>> START SUPPLIED INFORMATION

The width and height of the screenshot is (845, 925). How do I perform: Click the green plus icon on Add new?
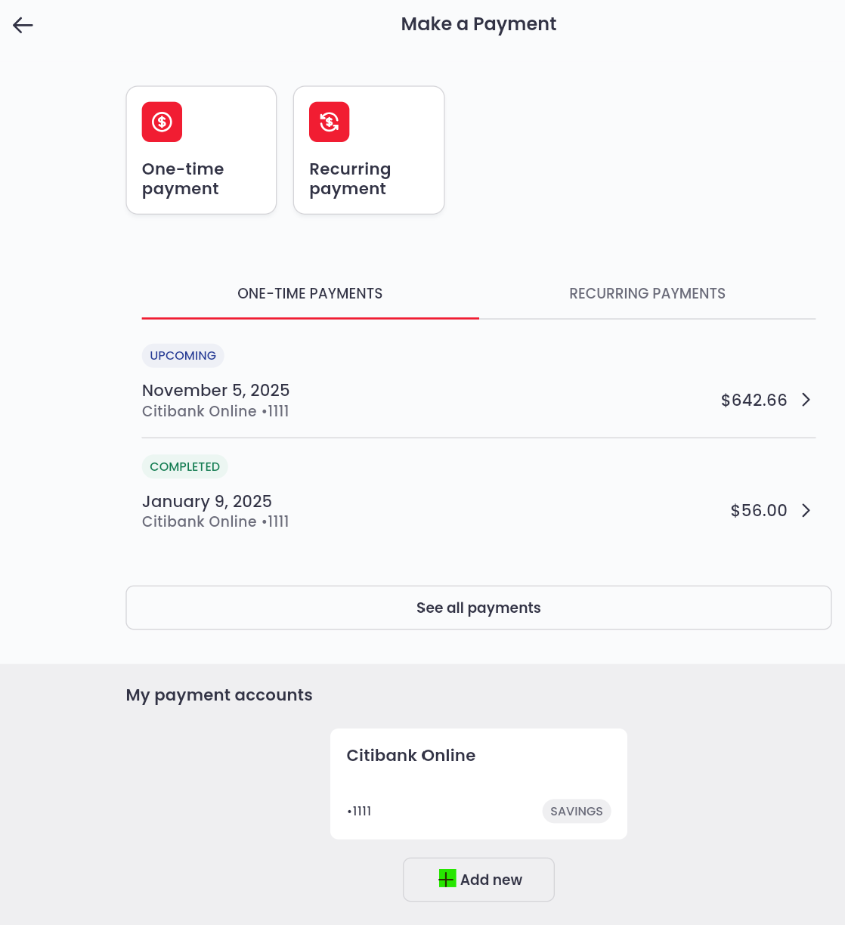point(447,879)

>> END SUPPLIED INFORMATION
>> START SUPPLIED INFORMATION

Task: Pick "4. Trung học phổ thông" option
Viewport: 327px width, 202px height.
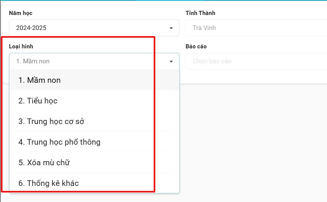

>> END SUPPLIED INFORMATION
>> START SUPPLIED INFORMATION

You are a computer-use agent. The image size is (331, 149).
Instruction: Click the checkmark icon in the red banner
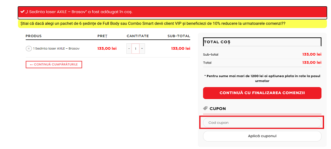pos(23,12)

>> END SUPPLIED INFORMATION

▶ [TASK BRIEF]
Turn the part of the items above that opens with the line containing "Trung học phổ" and closes with the line containing "Viewport: 327px width, 202px height." into a JSON list of strings, with one string per line and blank lines left out.

▶ [RESPONSE TO THIS EXERCISE]
[
  "Task: Pick \"4. Trung học phổ thông\" option",
  "Viewport: 327px width, 202px height."
]